Agents are coming up against a Little Britain-style “computer says no” attitude from some suppliers as they try to rebook cancelled holidays and place bookings for new ones.

Speaking on a Travel Weekly webcast, Tony Mann, managing director of Idle Travel in Bradford, said: “There are some green shoots out there. They are small steps but I say to all the tour operators – come on, let’s get through this. We’re trying to swap holidays or we’re actually trying to give you some new holidays, and you wouldn’t believe some of the things we get told on the phone.

“It’s like they say: ‘Oh sorry. Computer says no’. We’re a bit like that Little Britain sketch at the moment, which is frustrating.”

Mann added: “When suppliers say ‘it’s unprecedented, I know it is because I’ve lived it for far too long. Don’t tell me, because I’m invested in a company that’s not making any money! So let’s just get on with it.”

He continued: “I don’t think anybody has set out to harm any of our businesses, but it’s very important to have people there to listen to us.

“I would say to companies, after we have sat on the phone to them for hours and hours, that it’s a fine line between trying to invest now and bring back more boots on the ground – or potentially missing out on new business.”

Mann said: “We’ve had people flying this week. It’s not for every one of our customers, I absolutely realise that but for those who want to, let’s make it easy for it to happen as well and not put obstacles in the way.”

Richard Dixon, director at Holidaysplease, said the lack of support staff was causing problems.

“It’s absolutely causing an obstacle. And it’s something that we’re speaking with our key suppliers about at the moment,” he said.

“It’s not just about new business, it’s about managing rebookings and cancellations as well. I think suppliers are aware, but obviously they’re working within the limitations of their particular business positions.

“I think suppliers are bringing back growing numbers of head office staff so that they can support this, but there’s still a massive gap between the kind of service we would normally expect and the service we’re receiving as agents.”

Joanne Dooey, director of Love To Travel and SPAA president, said: “Because we have had such a good relationship with the business development managers that are out there on the road, and they are very supportive of agents, not having that support just now has been difficult.

“There are some players out there that you are hanging on the phones for three, four hours, and it’s not just the likes of Tui – there’s lots of other ones.

“So we are having an issue with some, and then there’s others that have been absolutely amazing in how they’ve dealt with it.

“As long as we can see that people are starting to come back.
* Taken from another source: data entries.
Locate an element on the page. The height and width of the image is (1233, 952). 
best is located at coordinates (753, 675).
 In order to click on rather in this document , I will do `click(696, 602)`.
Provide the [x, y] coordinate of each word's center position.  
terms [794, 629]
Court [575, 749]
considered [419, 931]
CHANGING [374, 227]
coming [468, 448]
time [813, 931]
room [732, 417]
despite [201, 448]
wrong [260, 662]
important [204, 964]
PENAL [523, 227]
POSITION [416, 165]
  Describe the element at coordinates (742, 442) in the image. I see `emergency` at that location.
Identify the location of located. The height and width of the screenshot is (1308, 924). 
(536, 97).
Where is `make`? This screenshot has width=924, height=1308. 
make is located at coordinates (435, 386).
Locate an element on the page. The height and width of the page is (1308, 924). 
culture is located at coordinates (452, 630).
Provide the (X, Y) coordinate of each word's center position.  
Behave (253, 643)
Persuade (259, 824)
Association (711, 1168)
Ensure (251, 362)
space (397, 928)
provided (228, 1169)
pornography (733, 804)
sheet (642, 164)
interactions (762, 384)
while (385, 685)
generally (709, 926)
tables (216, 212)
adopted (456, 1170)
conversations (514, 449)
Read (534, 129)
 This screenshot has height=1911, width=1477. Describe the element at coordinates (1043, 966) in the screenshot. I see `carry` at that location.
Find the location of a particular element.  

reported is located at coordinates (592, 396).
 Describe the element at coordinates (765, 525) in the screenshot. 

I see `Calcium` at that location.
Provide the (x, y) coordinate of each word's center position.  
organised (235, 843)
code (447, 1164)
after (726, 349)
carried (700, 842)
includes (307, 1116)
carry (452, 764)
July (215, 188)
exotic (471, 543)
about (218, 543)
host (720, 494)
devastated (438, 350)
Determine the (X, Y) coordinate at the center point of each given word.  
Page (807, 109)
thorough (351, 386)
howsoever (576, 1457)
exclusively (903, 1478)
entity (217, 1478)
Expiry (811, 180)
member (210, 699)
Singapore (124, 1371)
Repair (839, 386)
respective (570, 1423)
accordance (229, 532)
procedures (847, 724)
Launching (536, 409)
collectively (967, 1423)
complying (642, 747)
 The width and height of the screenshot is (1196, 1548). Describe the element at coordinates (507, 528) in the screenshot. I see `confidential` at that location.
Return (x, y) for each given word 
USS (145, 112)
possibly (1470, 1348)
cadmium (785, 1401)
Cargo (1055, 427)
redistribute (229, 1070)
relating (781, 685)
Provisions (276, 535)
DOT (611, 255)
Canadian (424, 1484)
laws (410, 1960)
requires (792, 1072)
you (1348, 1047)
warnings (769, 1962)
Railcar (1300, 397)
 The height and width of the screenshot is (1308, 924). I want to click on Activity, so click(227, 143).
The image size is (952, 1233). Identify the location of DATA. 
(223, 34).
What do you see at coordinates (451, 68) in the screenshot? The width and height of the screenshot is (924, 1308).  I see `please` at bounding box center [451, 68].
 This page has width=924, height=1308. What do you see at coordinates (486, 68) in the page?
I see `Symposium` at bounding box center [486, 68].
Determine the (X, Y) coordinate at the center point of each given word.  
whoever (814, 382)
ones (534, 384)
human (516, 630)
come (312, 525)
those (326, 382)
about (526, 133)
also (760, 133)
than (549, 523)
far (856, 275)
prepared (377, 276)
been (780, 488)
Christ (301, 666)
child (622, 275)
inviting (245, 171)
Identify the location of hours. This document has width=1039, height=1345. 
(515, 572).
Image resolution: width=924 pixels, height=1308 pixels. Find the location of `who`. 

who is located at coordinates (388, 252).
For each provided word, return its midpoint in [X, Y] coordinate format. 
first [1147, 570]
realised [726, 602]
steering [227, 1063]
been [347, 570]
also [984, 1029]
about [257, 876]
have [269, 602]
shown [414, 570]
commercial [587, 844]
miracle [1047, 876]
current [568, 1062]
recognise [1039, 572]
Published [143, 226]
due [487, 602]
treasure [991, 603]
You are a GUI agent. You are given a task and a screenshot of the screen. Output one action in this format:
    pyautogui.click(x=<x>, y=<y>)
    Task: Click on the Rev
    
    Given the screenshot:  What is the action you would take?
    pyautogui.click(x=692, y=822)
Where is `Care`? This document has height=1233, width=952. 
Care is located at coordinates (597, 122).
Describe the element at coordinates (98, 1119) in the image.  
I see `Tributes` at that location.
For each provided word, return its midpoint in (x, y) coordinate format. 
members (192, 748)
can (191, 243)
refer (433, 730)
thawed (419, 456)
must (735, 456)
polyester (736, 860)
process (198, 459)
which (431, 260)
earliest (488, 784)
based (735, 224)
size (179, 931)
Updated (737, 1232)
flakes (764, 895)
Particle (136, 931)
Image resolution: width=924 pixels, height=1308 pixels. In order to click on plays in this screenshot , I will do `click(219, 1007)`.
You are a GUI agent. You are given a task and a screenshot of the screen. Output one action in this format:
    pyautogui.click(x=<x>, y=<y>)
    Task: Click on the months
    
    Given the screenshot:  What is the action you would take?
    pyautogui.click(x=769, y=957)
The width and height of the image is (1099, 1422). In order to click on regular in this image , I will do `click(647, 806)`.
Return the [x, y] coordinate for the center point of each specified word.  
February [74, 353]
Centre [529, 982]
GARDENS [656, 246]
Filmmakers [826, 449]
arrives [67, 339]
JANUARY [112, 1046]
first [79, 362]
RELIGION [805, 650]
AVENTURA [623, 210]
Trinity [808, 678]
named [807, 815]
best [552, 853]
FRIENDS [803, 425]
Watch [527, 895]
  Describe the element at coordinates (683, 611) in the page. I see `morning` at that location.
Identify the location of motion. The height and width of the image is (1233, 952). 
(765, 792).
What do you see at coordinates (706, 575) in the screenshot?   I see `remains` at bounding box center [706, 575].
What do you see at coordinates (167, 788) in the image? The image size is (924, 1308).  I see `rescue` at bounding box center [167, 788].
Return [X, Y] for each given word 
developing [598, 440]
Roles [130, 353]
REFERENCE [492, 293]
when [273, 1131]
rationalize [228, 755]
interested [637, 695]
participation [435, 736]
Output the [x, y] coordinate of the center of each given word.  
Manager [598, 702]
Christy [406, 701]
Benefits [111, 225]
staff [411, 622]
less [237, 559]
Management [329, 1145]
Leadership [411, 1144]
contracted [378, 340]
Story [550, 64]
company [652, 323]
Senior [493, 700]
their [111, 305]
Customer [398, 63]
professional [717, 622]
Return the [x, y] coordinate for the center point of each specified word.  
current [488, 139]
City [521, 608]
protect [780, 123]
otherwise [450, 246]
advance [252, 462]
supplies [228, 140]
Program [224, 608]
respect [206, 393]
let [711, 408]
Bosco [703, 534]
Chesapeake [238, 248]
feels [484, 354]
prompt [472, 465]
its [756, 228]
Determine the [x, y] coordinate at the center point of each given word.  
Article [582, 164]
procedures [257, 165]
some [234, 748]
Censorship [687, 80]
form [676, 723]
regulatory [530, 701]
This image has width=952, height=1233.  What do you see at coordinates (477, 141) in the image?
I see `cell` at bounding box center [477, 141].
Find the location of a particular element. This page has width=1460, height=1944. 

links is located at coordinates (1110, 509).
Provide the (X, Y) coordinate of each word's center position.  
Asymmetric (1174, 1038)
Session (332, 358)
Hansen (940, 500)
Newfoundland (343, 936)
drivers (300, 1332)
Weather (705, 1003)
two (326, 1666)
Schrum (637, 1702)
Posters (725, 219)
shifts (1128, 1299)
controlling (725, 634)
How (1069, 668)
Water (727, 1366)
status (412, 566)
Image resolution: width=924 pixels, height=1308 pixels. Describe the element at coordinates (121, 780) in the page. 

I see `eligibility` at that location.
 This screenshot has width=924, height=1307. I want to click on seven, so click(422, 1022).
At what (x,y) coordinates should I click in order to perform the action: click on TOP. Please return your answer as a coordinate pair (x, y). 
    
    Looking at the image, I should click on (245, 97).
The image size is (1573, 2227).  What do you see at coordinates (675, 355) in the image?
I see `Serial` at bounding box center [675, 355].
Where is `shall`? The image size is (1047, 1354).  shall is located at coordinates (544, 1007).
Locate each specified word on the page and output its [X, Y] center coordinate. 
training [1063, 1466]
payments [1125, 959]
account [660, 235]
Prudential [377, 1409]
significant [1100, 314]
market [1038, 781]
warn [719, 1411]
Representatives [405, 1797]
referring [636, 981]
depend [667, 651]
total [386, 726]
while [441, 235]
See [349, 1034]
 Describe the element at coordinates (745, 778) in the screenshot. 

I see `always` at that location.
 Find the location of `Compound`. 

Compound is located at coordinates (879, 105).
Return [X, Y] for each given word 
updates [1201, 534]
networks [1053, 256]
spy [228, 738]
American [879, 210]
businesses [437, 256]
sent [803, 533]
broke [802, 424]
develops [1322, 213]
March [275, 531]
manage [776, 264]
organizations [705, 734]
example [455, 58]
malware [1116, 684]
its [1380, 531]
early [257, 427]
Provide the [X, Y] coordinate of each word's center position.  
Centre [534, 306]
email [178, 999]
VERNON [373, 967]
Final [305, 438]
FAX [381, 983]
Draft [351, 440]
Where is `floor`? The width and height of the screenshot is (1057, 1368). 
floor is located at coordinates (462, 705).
If we’re starting to bring staff back to the high street and homeworkers are working, they need to start getting more people working from a tour operating point of view as well.”

Dooey added: “We do understand and we know they’ve got people in there who are multi-tasking, and working in different departments, but it isn’t helping when you know what you’re talking about, and you get onto somebody and they really don’t. That’s causing a big frustration for a lot of agents out there right now.”